◆ WHAT TO PRODUCE
From the first line to the last, write out the material exactly.
Segment Start: GIVEN RECORDS
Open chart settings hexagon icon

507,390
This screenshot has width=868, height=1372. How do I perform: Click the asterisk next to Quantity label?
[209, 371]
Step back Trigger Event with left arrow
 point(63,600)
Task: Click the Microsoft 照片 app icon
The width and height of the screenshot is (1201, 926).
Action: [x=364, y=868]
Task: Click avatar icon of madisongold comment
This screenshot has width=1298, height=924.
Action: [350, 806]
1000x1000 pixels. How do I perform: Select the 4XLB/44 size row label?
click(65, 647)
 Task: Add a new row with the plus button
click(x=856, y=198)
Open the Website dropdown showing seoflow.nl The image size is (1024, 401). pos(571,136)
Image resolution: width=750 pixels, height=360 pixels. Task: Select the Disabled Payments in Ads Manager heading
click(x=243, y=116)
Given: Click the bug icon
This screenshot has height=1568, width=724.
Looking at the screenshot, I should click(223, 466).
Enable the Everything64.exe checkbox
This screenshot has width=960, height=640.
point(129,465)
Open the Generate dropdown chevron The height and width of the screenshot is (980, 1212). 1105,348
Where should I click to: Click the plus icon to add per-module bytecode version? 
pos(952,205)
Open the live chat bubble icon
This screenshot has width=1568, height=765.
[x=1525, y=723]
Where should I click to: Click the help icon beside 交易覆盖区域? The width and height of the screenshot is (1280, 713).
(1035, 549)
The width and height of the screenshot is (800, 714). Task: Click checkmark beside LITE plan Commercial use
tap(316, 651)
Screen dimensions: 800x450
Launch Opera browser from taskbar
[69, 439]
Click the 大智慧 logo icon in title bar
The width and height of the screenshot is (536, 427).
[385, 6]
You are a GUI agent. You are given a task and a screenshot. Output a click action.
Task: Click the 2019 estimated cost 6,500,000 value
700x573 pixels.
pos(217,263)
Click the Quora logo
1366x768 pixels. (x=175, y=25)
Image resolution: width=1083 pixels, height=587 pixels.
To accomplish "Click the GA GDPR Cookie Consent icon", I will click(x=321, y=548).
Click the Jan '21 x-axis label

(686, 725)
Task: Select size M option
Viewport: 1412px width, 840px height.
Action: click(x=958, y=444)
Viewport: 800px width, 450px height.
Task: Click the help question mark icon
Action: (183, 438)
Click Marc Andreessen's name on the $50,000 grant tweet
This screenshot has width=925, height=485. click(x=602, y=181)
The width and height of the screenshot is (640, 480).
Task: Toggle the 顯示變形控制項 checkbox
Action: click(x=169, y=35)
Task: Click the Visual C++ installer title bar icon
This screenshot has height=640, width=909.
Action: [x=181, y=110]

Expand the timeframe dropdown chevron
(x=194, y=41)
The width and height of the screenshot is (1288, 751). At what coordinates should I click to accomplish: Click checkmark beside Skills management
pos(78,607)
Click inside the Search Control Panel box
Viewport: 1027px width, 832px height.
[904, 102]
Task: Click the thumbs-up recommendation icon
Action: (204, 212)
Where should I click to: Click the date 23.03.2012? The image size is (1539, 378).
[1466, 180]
Segment End: GIVEN RECORDS
◆ RESPONSE TO THIS EXERCISE
Open chart settings hexagon icon

507,390
This screenshot has width=868, height=1372. How do I perform: Click the asterisk next to Quantity label?
[209, 371]
Step back Trigger Event with left arrow
 point(63,600)
Task: Click the Microsoft 照片 app icon
The width and height of the screenshot is (1201, 926).
Action: [x=364, y=868]
Task: Click avatar icon of madisongold comment
This screenshot has width=1298, height=924.
Action: [350, 806]
1000x1000 pixels. How do I perform: Select the 4XLB/44 size row label?
click(65, 647)
 Task: Add a new row with the plus button
click(x=856, y=198)
Open the Website dropdown showing seoflow.nl The image size is (1024, 401). pos(571,136)
Image resolution: width=750 pixels, height=360 pixels. Task: Select the Disabled Payments in Ads Manager heading
click(x=243, y=116)
Given: Click the bug icon
This screenshot has height=1568, width=724.
Looking at the screenshot, I should click(223, 466).
Enable the Everything64.exe checkbox
This screenshot has width=960, height=640.
point(129,465)
Open the Generate dropdown chevron The height and width of the screenshot is (980, 1212). 1105,348
Where should I click to: Click the plus icon to add per-module bytecode version? 
pos(952,205)
Open the live chat bubble icon
This screenshot has width=1568, height=765.
[x=1525, y=723]
Where should I click to: Click the help icon beside 交易覆盖区域? The width and height of the screenshot is (1280, 713).
(1035, 549)
The width and height of the screenshot is (800, 714). Task: Click checkmark beside LITE plan Commercial use
tap(316, 651)
Screen dimensions: 800x450
Launch Opera browser from taskbar
[69, 439]
Click the 大智慧 logo icon in title bar
The width and height of the screenshot is (536, 427).
[385, 6]
You are a GUI agent. You are given a task and a screenshot. Output a click action.
Task: Click the 2019 estimated cost 6,500,000 value
700x573 pixels.
pos(217,263)
Click the Quora logo
1366x768 pixels. (x=175, y=25)
Image resolution: width=1083 pixels, height=587 pixels.
To accomplish "Click the GA GDPR Cookie Consent icon", I will click(x=321, y=548).
Click the Jan '21 x-axis label

(686, 725)
Task: Select size M option
Viewport: 1412px width, 840px height.
Action: click(x=958, y=444)
Viewport: 800px width, 450px height.
Task: Click the help question mark icon
Action: (183, 438)
Click Marc Andreessen's name on the $50,000 grant tweet
This screenshot has width=925, height=485. click(x=602, y=181)
The width and height of the screenshot is (640, 480).
Task: Toggle the 顯示變形控制項 checkbox
Action: click(x=169, y=35)
Task: Click the Visual C++ installer title bar icon
This screenshot has height=640, width=909.
Action: [x=181, y=110]

Expand the timeframe dropdown chevron
(x=194, y=41)
The width and height of the screenshot is (1288, 751). At what coordinates should I click to accomplish: Click checkmark beside Skills management
pos(78,607)
Click inside the Search Control Panel box
Viewport: 1027px width, 832px height.
[904, 102]
Task: Click the thumbs-up recommendation icon
Action: (204, 212)
Where should I click to: Click the date 23.03.2012? The image size is (1539, 378).
[1466, 180]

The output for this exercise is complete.